**Task brief:**
Print the data exactly, leaving nothing out.
····················
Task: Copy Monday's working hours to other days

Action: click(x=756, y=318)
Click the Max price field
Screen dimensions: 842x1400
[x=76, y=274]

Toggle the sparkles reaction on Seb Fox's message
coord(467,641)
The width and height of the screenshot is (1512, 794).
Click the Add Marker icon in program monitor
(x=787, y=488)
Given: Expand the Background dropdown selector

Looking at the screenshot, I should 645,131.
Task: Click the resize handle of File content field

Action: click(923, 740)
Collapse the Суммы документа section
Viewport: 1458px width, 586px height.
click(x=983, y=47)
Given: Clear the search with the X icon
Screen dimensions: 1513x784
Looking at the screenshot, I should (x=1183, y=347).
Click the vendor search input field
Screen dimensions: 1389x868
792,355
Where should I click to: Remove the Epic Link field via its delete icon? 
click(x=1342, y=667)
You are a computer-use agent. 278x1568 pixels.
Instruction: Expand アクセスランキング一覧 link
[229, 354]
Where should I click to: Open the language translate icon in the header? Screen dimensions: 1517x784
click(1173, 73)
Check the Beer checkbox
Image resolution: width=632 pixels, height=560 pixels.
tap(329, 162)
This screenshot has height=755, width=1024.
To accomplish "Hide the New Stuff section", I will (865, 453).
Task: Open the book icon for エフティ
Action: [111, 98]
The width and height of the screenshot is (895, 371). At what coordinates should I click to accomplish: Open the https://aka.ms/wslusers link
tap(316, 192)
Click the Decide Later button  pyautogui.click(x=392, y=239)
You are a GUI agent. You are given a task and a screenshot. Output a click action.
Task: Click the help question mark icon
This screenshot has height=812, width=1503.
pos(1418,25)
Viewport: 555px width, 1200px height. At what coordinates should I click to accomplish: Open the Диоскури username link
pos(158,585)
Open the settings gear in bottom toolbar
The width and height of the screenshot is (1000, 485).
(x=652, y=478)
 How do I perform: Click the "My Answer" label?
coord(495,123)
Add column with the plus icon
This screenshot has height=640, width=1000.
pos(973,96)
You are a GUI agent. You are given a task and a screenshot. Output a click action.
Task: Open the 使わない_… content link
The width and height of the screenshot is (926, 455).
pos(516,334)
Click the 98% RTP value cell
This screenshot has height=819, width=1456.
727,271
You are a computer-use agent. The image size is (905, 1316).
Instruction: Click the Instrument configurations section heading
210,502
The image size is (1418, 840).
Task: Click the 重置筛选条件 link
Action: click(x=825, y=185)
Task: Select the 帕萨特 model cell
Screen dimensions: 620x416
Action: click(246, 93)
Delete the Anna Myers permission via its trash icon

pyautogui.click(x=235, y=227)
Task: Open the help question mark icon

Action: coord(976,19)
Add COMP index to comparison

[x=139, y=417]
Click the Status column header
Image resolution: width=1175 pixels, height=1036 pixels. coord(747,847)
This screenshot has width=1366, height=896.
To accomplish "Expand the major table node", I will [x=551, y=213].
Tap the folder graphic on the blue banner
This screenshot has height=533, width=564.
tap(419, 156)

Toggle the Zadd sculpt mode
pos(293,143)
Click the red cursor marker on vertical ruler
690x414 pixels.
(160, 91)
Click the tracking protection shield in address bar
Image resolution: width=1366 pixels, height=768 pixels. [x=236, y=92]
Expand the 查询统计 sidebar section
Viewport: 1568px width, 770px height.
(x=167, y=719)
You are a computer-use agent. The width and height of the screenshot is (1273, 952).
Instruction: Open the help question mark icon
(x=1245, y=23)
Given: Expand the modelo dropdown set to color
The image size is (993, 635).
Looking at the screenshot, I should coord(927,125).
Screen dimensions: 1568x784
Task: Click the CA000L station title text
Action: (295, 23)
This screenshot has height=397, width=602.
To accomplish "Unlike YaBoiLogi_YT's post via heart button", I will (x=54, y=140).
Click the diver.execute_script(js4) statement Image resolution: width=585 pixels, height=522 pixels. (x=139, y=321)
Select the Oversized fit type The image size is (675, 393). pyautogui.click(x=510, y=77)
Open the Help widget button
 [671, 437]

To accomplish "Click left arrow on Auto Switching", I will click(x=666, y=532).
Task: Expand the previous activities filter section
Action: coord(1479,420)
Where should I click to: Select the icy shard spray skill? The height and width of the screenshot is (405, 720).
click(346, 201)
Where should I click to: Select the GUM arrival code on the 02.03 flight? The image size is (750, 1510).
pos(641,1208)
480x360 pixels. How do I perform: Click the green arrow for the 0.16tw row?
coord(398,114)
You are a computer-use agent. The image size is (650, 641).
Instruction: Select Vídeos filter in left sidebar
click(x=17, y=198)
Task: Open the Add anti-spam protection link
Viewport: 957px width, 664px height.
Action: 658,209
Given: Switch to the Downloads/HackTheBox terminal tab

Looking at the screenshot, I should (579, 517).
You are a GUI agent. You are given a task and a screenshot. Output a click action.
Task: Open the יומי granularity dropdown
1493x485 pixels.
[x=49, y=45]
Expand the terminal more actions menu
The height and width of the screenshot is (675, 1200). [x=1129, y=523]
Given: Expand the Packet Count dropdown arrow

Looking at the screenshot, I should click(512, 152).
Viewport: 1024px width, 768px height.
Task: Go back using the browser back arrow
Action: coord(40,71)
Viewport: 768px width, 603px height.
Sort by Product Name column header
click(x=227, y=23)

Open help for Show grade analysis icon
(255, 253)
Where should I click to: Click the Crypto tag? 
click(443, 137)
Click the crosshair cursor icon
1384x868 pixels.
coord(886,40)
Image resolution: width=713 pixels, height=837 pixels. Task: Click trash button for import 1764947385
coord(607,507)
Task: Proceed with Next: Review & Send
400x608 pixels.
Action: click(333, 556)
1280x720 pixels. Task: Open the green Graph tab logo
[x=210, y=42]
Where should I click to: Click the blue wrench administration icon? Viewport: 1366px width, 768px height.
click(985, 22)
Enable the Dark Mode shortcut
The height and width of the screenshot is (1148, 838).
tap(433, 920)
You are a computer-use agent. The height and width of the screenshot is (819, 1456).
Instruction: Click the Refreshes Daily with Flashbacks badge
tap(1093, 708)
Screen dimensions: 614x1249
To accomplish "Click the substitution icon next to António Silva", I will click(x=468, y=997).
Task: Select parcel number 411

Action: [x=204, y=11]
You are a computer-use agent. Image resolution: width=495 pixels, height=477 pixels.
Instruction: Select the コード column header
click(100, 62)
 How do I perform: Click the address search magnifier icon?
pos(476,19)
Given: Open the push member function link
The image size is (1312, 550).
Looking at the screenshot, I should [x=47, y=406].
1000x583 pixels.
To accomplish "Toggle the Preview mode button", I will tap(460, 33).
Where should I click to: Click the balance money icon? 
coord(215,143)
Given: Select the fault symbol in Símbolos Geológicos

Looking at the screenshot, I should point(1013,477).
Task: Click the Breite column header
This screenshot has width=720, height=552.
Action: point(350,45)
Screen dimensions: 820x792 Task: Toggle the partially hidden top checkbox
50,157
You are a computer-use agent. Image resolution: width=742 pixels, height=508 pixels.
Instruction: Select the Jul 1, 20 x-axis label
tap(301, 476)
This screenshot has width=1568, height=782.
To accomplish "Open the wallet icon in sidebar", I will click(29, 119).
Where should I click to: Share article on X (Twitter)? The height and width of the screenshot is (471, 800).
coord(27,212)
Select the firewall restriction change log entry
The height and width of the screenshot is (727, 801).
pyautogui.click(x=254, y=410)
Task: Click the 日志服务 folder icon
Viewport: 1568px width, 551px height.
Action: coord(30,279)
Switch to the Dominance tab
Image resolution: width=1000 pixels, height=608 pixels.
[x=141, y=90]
····················
**Finished task:**
Task: Copy Monday's working hours to other days

Action: click(x=756, y=318)
Click the Max price field
Screen dimensions: 842x1400
[x=76, y=274]

Toggle the sparkles reaction on Seb Fox's message
coord(467,641)
The width and height of the screenshot is (1512, 794).
Click the Add Marker icon in program monitor
(x=787, y=488)
Given: Expand the Background dropdown selector

Looking at the screenshot, I should 645,131.
Task: Click the resize handle of File content field

Action: click(923, 740)
Collapse the Суммы документа section
Viewport: 1458px width, 586px height.
click(x=983, y=47)
Given: Clear the search with the X icon
Screen dimensions: 1513x784
Looking at the screenshot, I should (x=1183, y=347).
Click the vendor search input field
Screen dimensions: 1389x868
792,355
Where should I click to: Remove the Epic Link field via its delete icon? 
click(x=1342, y=667)
You are a computer-use agent. 278x1568 pixels.
Instruction: Expand アクセスランキング一覧 link
[229, 354]
Where should I click to: Open the language translate icon in the header? Screen dimensions: 1517x784
click(1173, 73)
Check the Beer checkbox
Image resolution: width=632 pixels, height=560 pixels.
tap(329, 162)
This screenshot has height=755, width=1024.
To accomplish "Hide the New Stuff section", I will (865, 453).
Task: Open the book icon for エフティ
Action: [111, 98]
The width and height of the screenshot is (895, 371). At what coordinates should I click to accomplish: Open the https://aka.ms/wslusers link
tap(316, 192)
Click the Decide Later button  pyautogui.click(x=392, y=239)
You are a GUI agent. You are given a task and a screenshot. Output a click action.
Task: Click the help question mark icon
This screenshot has height=812, width=1503.
pos(1418,25)
Viewport: 555px width, 1200px height. At what coordinates should I click to accomplish: Open the Диоскури username link
pos(158,585)
Open the settings gear in bottom toolbar
The width and height of the screenshot is (1000, 485).
(x=652, y=478)
 How do I perform: Click the "My Answer" label?
coord(495,123)
Add column with the plus icon
This screenshot has height=640, width=1000.
pos(973,96)
You are a GUI agent. You are given a task and a screenshot. Output a click action.
Task: Open the 使わない_… content link
The width and height of the screenshot is (926, 455).
pos(516,334)
Click the 98% RTP value cell
This screenshot has height=819, width=1456.
727,271
You are a computer-use agent. The image size is (905, 1316).
Instruction: Click the Instrument configurations section heading
210,502
The image size is (1418, 840).
Task: Click the 重置筛选条件 link
Action: click(x=825, y=185)
Task: Select the 帕萨特 model cell
Screen dimensions: 620x416
Action: click(246, 93)
Delete the Anna Myers permission via its trash icon

pyautogui.click(x=235, y=227)
Task: Open the help question mark icon

Action: coord(976,19)
Add COMP index to comparison

[x=139, y=417]
Click the Status column header
Image resolution: width=1175 pixels, height=1036 pixels. coord(747,847)
This screenshot has width=1366, height=896.
To accomplish "Expand the major table node", I will [x=551, y=213].
Tap the folder graphic on the blue banner
This screenshot has height=533, width=564.
tap(419, 156)

Toggle the Zadd sculpt mode
pos(293,143)
Click the red cursor marker on vertical ruler
690x414 pixels.
(160, 91)
Click the tracking protection shield in address bar
Image resolution: width=1366 pixels, height=768 pixels. [x=236, y=92]
Expand the 查询统计 sidebar section
Viewport: 1568px width, 770px height.
(x=167, y=719)
You are a computer-use agent. The width and height of the screenshot is (1273, 952).
Instruction: Open the help question mark icon
(x=1245, y=23)
Given: Expand the modelo dropdown set to color
The image size is (993, 635).
Looking at the screenshot, I should coord(927,125).
Screen dimensions: 1568x784
Task: Click the CA000L station title text
Action: (295, 23)
This screenshot has height=397, width=602.
To accomplish "Unlike YaBoiLogi_YT's post via heart button", I will (x=54, y=140).
Click the diver.execute_script(js4) statement Image resolution: width=585 pixels, height=522 pixels. (x=139, y=321)
Select the Oversized fit type The image size is (675, 393). pyautogui.click(x=510, y=77)
Open the Help widget button
 [671, 437]

To accomplish "Click left arrow on Auto Switching", I will click(x=666, y=532).
Task: Expand the previous activities filter section
Action: coord(1479,420)
Where should I click to: Select the icy shard spray skill? The height and width of the screenshot is (405, 720).
click(346, 201)
Where should I click to: Select the GUM arrival code on the 02.03 flight? The image size is (750, 1510).
pos(641,1208)
480x360 pixels. How do I perform: Click the green arrow for the 0.16tw row?
coord(398,114)
You are a computer-use agent. The image size is (650, 641).
Instruction: Select Vídeos filter in left sidebar
click(x=17, y=198)
Task: Open the Add anti-spam protection link
Viewport: 957px width, 664px height.
Action: 658,209
Given: Switch to the Downloads/HackTheBox terminal tab

Looking at the screenshot, I should (579, 517).
You are a GUI agent. You are given a task and a screenshot. Output a click action.
Task: Open the יומי granularity dropdown
1493x485 pixels.
[x=49, y=45]
Expand the terminal more actions menu
The height and width of the screenshot is (675, 1200). [x=1129, y=523]
Given: Expand the Packet Count dropdown arrow

Looking at the screenshot, I should click(512, 152).
Viewport: 1024px width, 768px height.
Task: Go back using the browser back arrow
Action: coord(40,71)
Viewport: 768px width, 603px height.
Sort by Product Name column header
click(x=227, y=23)

Open help for Show grade analysis icon
(255, 253)
Where should I click to: Click the Crypto tag? 
click(443, 137)
Click the crosshair cursor icon
1384x868 pixels.
coord(886,40)
Image resolution: width=713 pixels, height=837 pixels. Task: Click trash button for import 1764947385
coord(607,507)
Task: Proceed with Next: Review & Send
400x608 pixels.
Action: click(333, 556)
1280x720 pixels. Task: Open the green Graph tab logo
[x=210, y=42]
Where should I click to: Click the blue wrench administration icon? Viewport: 1366px width, 768px height.
click(985, 22)
Enable the Dark Mode shortcut
The height and width of the screenshot is (1148, 838).
tap(433, 920)
You are a computer-use agent. The height and width of the screenshot is (819, 1456).
Instruction: Click the Refreshes Daily with Flashbacks badge
tap(1093, 708)
Screen dimensions: 614x1249
To accomplish "Click the substitution icon next to António Silva", I will click(x=468, y=997).
Task: Select parcel number 411

Action: [x=204, y=11]
You are a computer-use agent. Image resolution: width=495 pixels, height=477 pixels.
Instruction: Select the コード column header
click(100, 62)
 How do I perform: Click the address search magnifier icon?
pos(476,19)
Given: Open the push member function link
The image size is (1312, 550).
Looking at the screenshot, I should [x=47, y=406].
1000x583 pixels.
To accomplish "Toggle the Preview mode button", I will tap(460, 33).
Where should I click to: Click the balance money icon? 
coord(215,143)
Given: Select the fault symbol in Símbolos Geológicos

Looking at the screenshot, I should point(1013,477).
Task: Click the Breite column header
This screenshot has width=720, height=552.
Action: point(350,45)
Screen dimensions: 820x792 Task: Toggle the partially hidden top checkbox
50,157
You are a computer-use agent. Image resolution: width=742 pixels, height=508 pixels.
Instruction: Select the Jul 1, 20 x-axis label
tap(301, 476)
This screenshot has width=1568, height=782.
To accomplish "Open the wallet icon in sidebar", I will click(29, 119).
Where should I click to: Share article on X (Twitter)? The height and width of the screenshot is (471, 800).
coord(27,212)
Select the firewall restriction change log entry
The height and width of the screenshot is (727, 801).
pyautogui.click(x=254, y=410)
Task: Click the 日志服务 folder icon
Viewport: 1568px width, 551px height.
Action: coord(30,279)
Switch to the Dominance tab
Image resolution: width=1000 pixels, height=608 pixels.
[x=141, y=90]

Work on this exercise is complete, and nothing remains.